Asked whether he feared that in the current war situation and ahead of an election year, the parliamentary debate on autonomy plans would create an anti-Hungarian public mood in Romania, the EMSZ president said that he did not know how Romanian society could be more radicalized than it is now,
given that extremist parties have already radicalized public discourse and society in a completely “unrealistic” way, and this has also filtered into parliament.

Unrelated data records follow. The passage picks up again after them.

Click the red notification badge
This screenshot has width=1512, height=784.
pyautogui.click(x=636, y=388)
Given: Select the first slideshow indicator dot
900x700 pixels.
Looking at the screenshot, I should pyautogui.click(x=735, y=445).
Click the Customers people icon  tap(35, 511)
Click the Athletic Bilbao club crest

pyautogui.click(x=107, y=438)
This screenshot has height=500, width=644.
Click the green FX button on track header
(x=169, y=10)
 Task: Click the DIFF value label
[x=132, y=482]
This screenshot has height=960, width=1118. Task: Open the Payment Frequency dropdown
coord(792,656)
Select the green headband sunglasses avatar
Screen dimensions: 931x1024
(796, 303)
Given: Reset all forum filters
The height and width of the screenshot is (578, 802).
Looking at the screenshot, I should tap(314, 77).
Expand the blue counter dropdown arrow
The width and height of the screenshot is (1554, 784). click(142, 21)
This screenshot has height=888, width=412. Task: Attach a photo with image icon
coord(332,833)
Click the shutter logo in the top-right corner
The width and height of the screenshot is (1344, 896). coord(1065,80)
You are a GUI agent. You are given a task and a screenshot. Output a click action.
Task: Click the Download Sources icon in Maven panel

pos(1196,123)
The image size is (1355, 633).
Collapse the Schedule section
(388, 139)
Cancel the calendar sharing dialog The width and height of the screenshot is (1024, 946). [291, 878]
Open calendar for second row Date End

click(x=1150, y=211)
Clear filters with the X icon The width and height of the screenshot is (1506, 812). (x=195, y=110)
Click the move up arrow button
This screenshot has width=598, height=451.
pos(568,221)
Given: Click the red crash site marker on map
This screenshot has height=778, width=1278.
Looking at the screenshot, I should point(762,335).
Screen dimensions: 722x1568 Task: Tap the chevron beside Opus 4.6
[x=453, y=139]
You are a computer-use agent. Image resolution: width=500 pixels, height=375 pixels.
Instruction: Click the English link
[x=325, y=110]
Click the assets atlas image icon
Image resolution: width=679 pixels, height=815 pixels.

He noted that in each period of the last 30 years, an argument could be made that it was “not timely” to raise the autonomy demand at the moment. However, he said, the timing of the presentation of the drafts is perfectly logical, as the parliament elected in 2020 will start its last year of its mandate next year, and the start of the autonomy dialogue cannot be delayed any longer.
He recalled that both after the 2020 elections and at the end of 2021, the program of the governing coalition formed with the participation of the RMDSZ (Democratic Alliance of Hungarians in Romania) included the adoption of a draft minority law, which would have included a chapter on cultural autonomy. “Three years have passed and the draft minority law has not even been brought up, drafted, or publicly introduced. From then on, these draft laws had to be presented and submitted to start the dialogue. So I am convinced that sooner or later there will be a right-thinking politician with whom we can start a meaningful debate,” said Zakariás.